Les autorités municipales du Nicaragua font état de pertes de plus de 10 millions de dollars pour les véhicules, les machines et le matériel et de 112 millions de dollars pour les bâtiments et les infrastructures. L’institut de formation technique du pays signale des pertes de 80 millions de dollars. Le ministère de l’Éducation signale que plus de 60 écoles ont été attaquées et endommagées. Un rapport préliminaire du MINSA de juin signalait que 55 ambulances avaient été détruites ou endommagées, ainsi que d’autres dommages aux hôpitaux et aux centres de santé, tous résultant d’attaques de l’opposition. Le ministère de l’Infrastructure et des Transports signale également des pertes importantes, par exemple des dommages évalués à 1,5 million de dollars US à la suite d’un seul incident, lorsque des militants de l’opposition ont attaqué une usine de Sebaco et détruit du matériel.

Aucun de ces niveaux extraordinaires de violence et de destruction ne figure nulle part dans les rapports d’Amnesty International ou de la CIDH, ni dans l’abus des droits fondamentaux des fonctionnaires et de la population locale concernés. De même, ni ces organisations ni les médias occidentaux n’ont signalé le rôle des criminels contractés pour opérer les barrages routiers de l’opposition et mener des attaques. Le 30 juin, la police nicaraguayenne a arrêté le dirigeant mara salvadorien, Oscar Rivas Carrillo , qui a confirmé que lui et d’autres criminels étaient payés pour ouvrir des barrages routiers, commettre des meurtres, brûler des bâtiments publics et attaquer des cibles économiques. Rivas et d’autres criminels ont travaillé conjointement avec des militants de l’opposition soutenus par des intérêts commerciaux de droite, des ONG financées par les États-Unis, des partis politiques de droite et l’Église catholique.

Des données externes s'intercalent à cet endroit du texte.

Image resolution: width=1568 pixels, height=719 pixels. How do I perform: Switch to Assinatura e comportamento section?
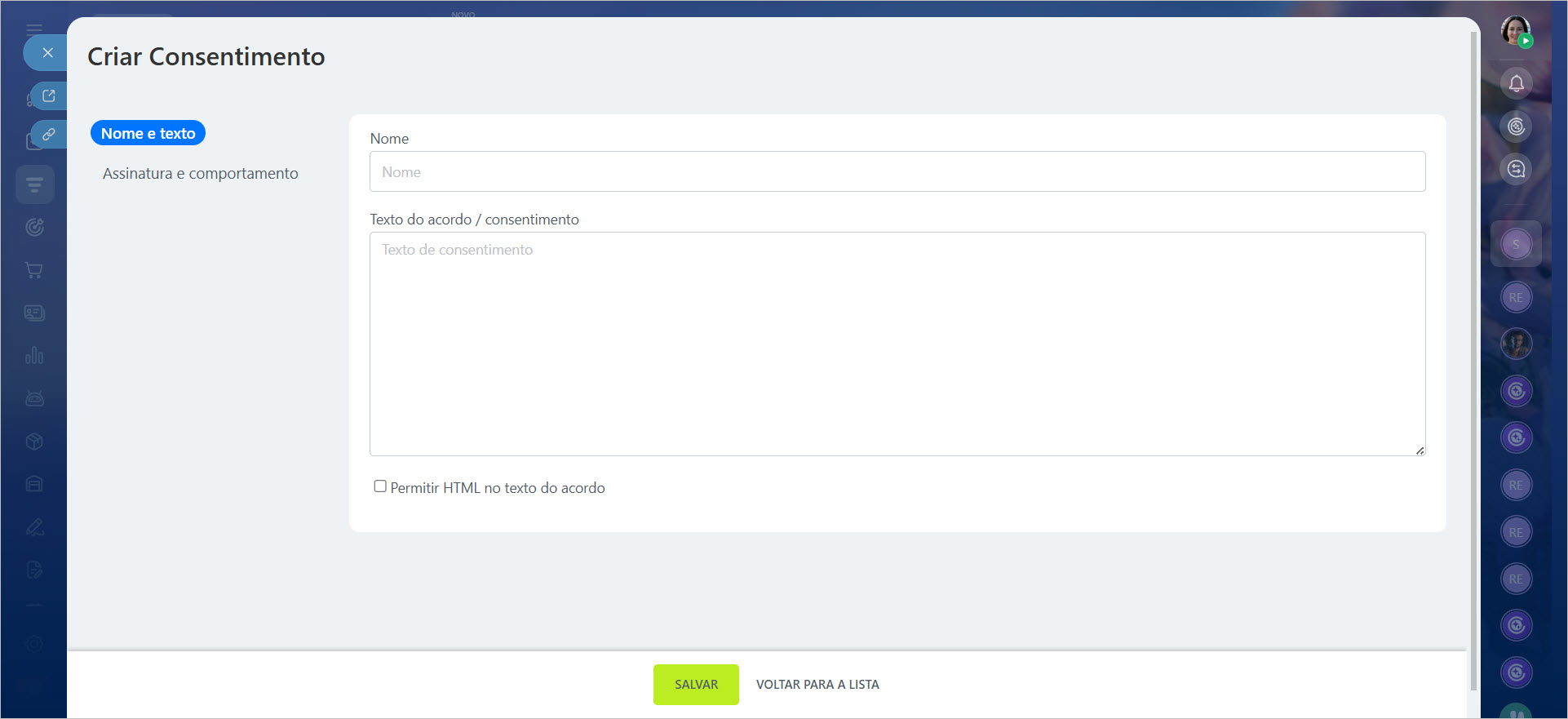(x=200, y=173)
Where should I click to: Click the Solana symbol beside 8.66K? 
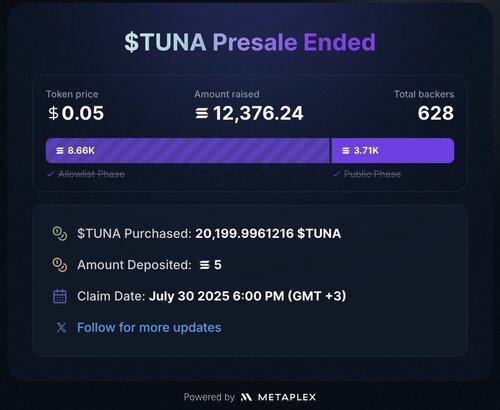60,151
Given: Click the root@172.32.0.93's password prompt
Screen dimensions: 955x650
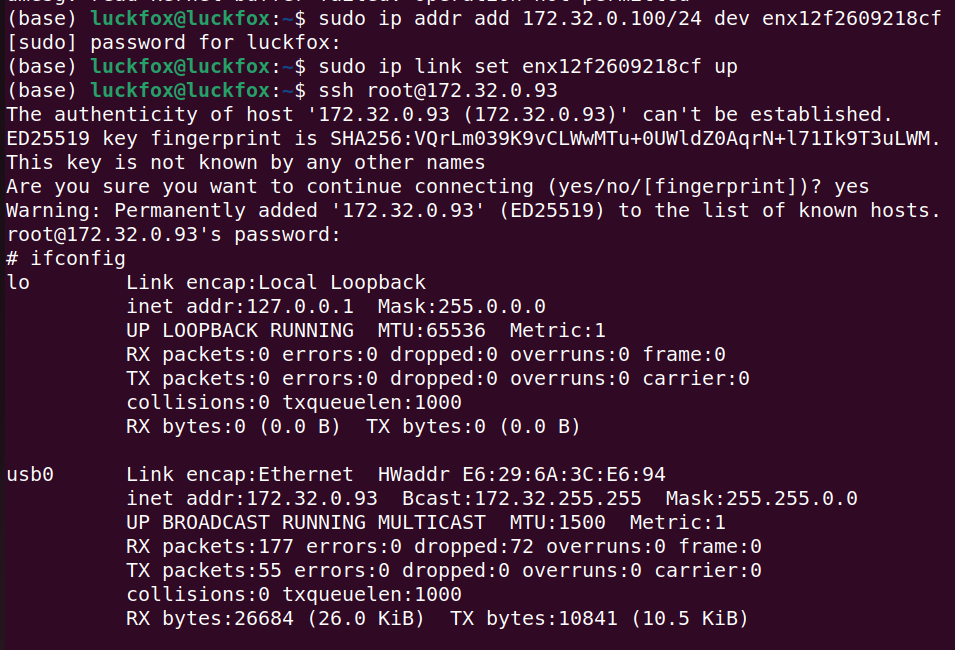Looking at the screenshot, I should 174,235.
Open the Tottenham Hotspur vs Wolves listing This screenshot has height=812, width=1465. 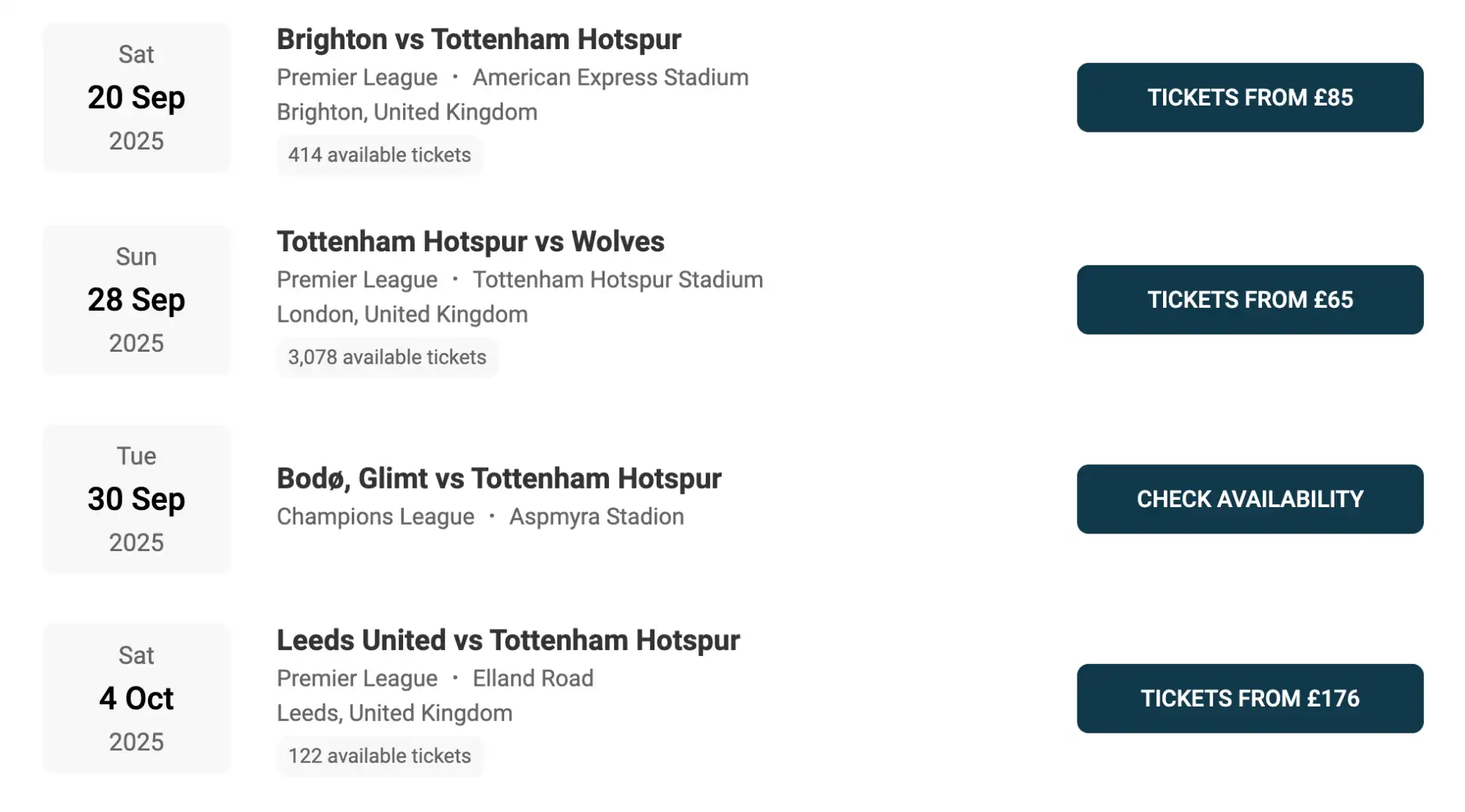click(x=471, y=241)
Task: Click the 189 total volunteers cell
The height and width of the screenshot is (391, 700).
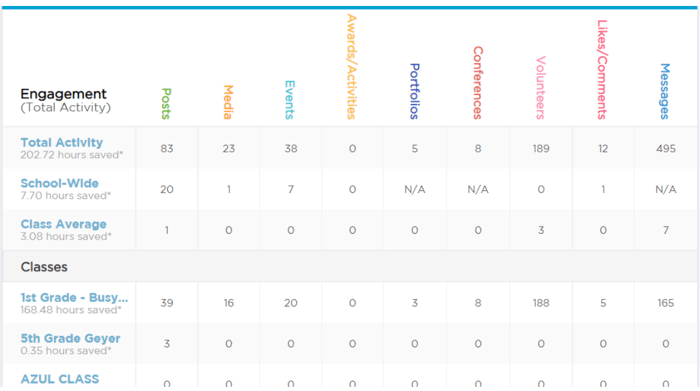Action: 541,149
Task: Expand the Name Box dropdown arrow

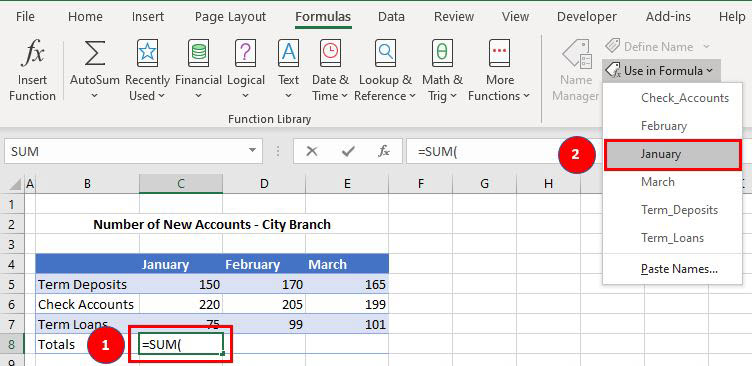Action: coord(252,151)
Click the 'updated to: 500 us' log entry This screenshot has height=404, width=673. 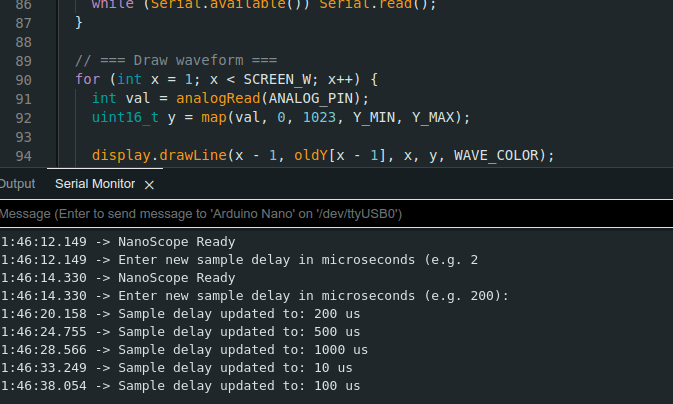[x=238, y=331]
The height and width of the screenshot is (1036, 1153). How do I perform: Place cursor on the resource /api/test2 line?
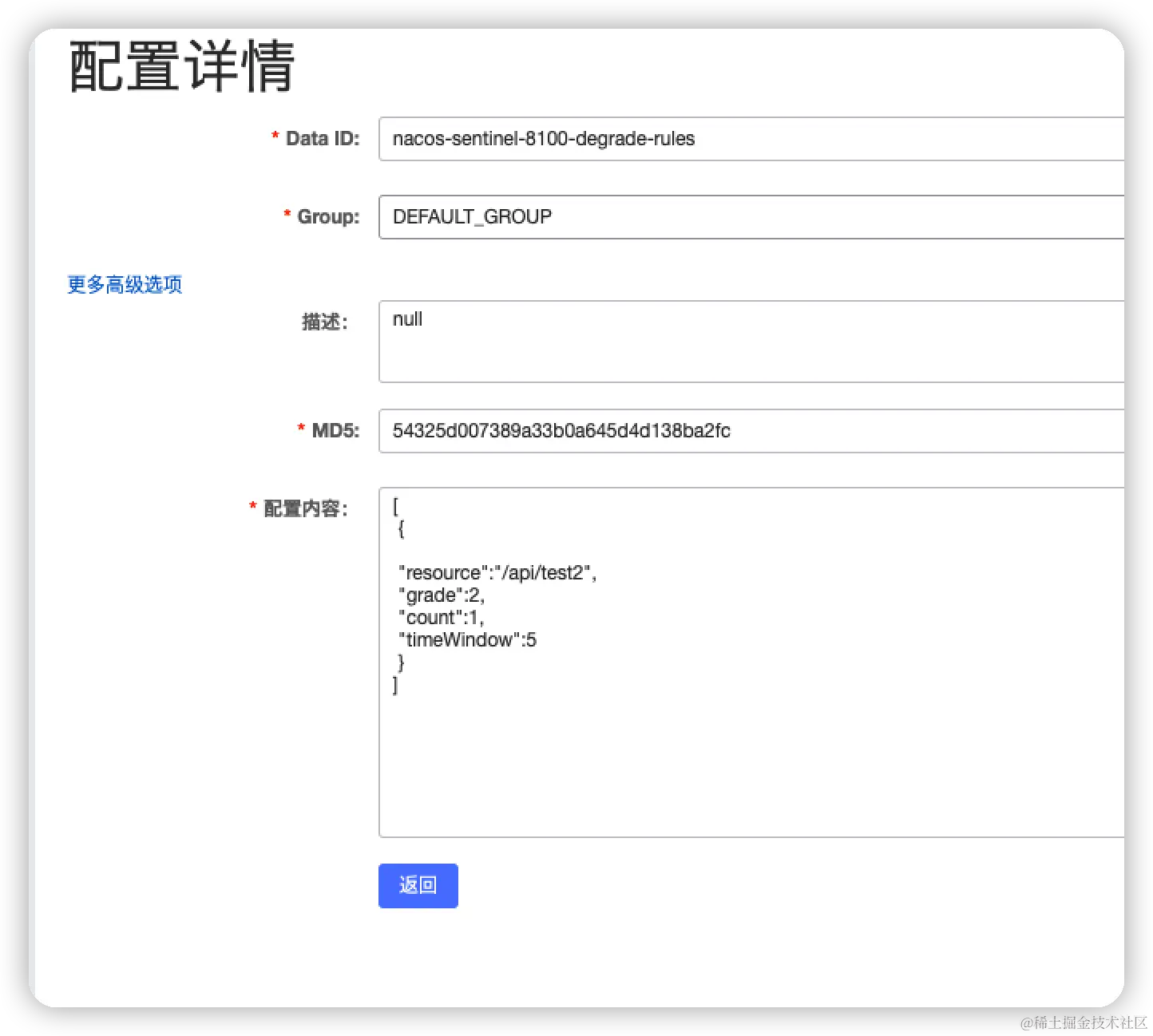[x=497, y=572]
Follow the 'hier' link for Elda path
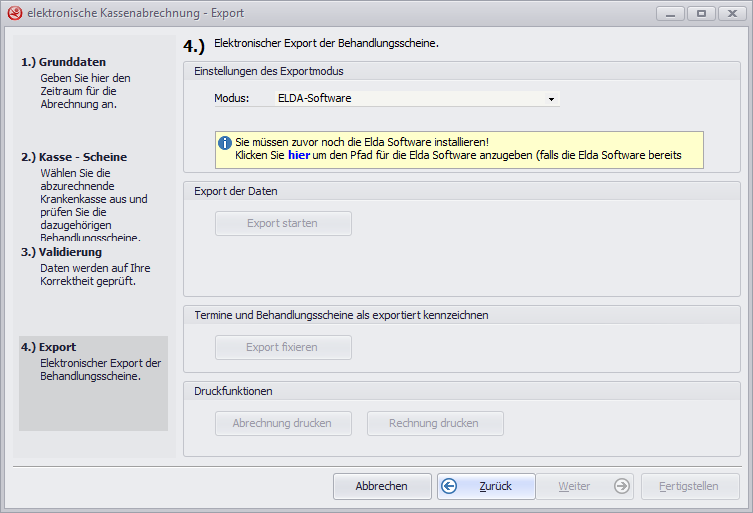 coord(298,156)
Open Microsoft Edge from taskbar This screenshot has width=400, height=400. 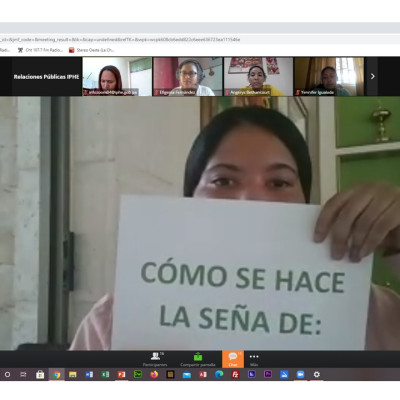[219, 375]
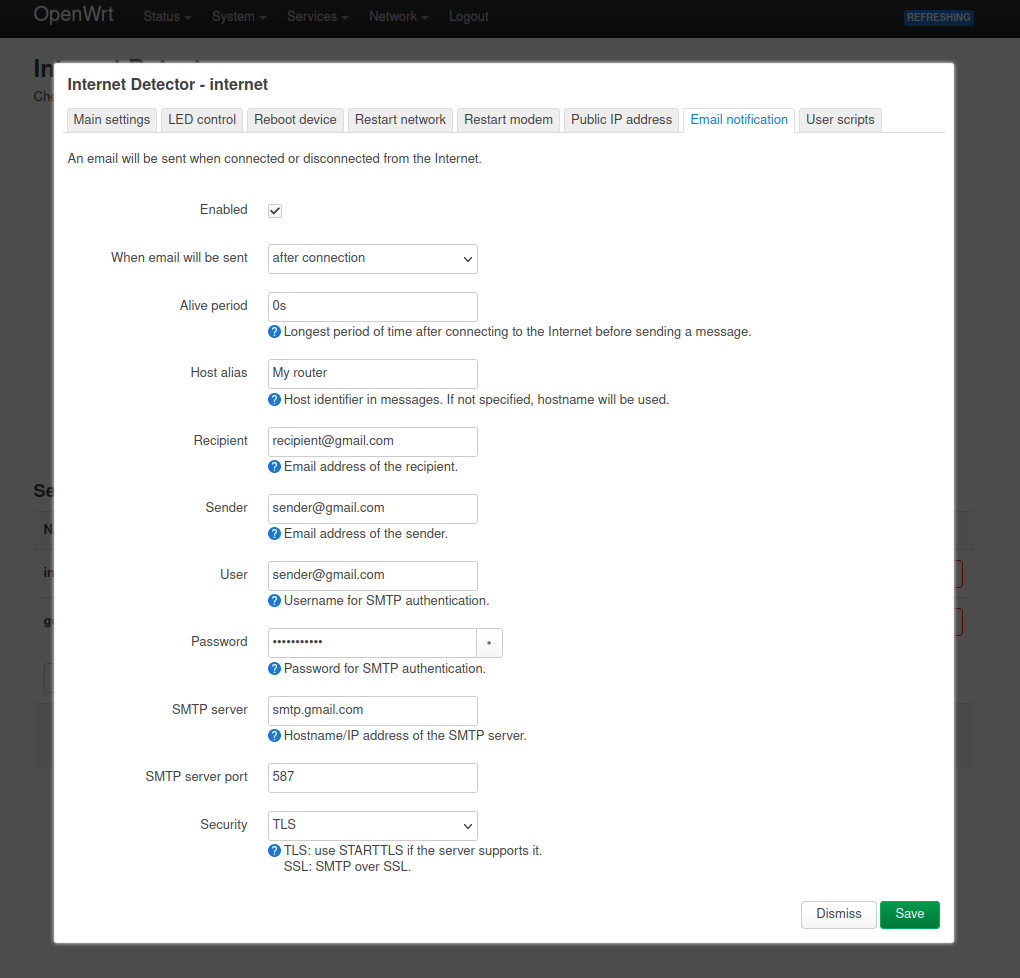Image resolution: width=1020 pixels, height=978 pixels.
Task: Select the User scripts tab
Action: click(x=840, y=120)
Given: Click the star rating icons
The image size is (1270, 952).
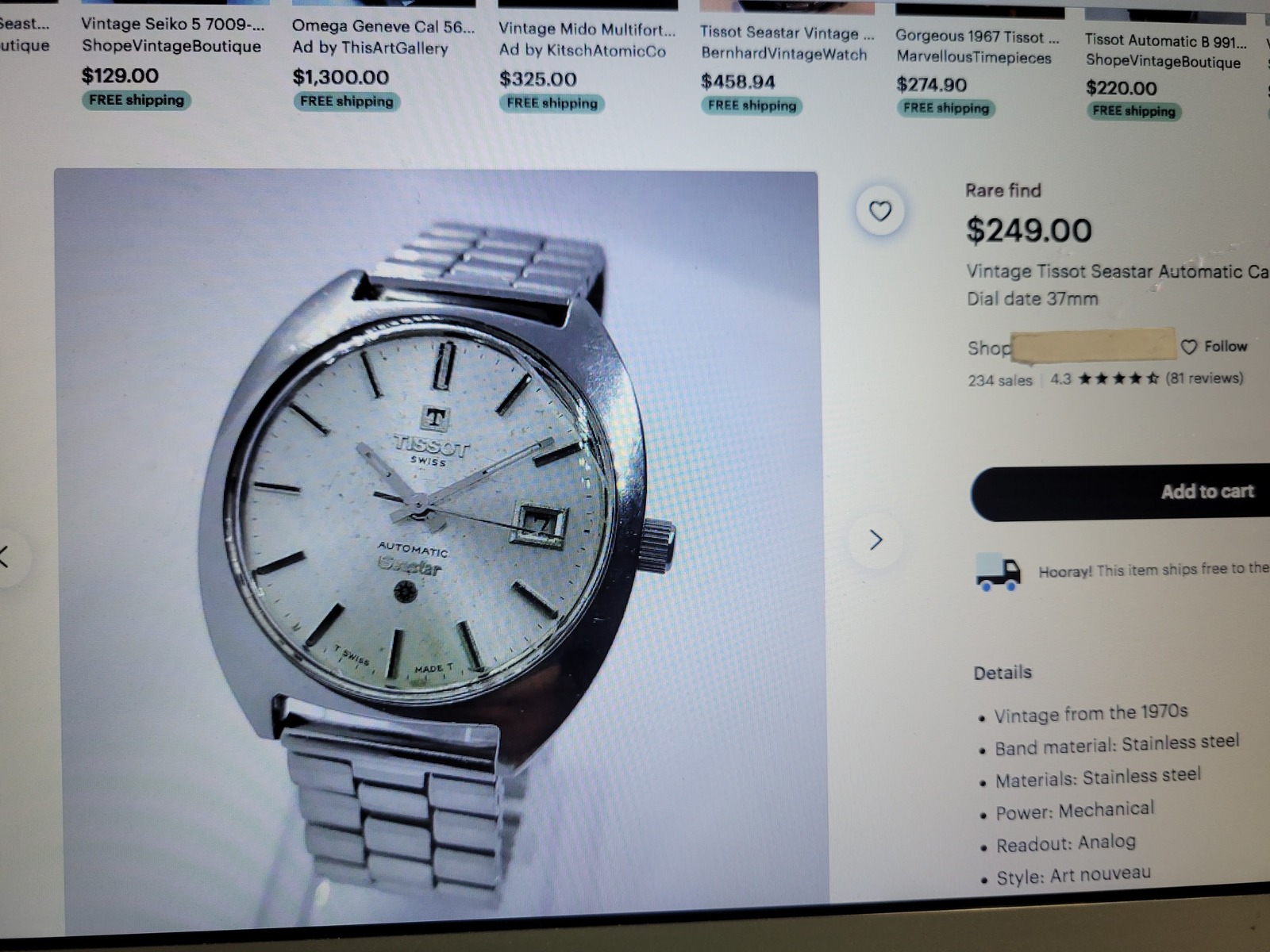Looking at the screenshot, I should tap(1118, 378).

Il est clair qu’Amnesty International et la CIDH ont délibérément dissimulé cette réalité et induit l’opinion internationale en erreur en exploitant leur image de défenseurs des droits de l’homme, comme ils le font au Venezuela et à Cuba. Malgré tout, malgré l’extrême violence et la malhonnêteté flagrante de ses apologistes, le coup d’État de droite soutenu par les États-Unis pour renverser le président Daniel Ortega a échoué. Les Nicaraguayens soutiennent massivement les efforts visant à revenir à la normalité et à une solution politique à la crise. Les autorités nicaraguayennes toléreront les représentations théâtrales de la CIDH pendant encore quelques mois avant que le cirque de l’OEA ne prenne la relève. Les dirigeants de l’opposition vaincus espéraient imposer leur coup d’État, échouèrent parce qu’ils manquaient de soutien populaire, et doivent maintenant accepter ce que le gouvernement sandiniste est prêt à accepter en tant que puissance souveraine au Nicaragua.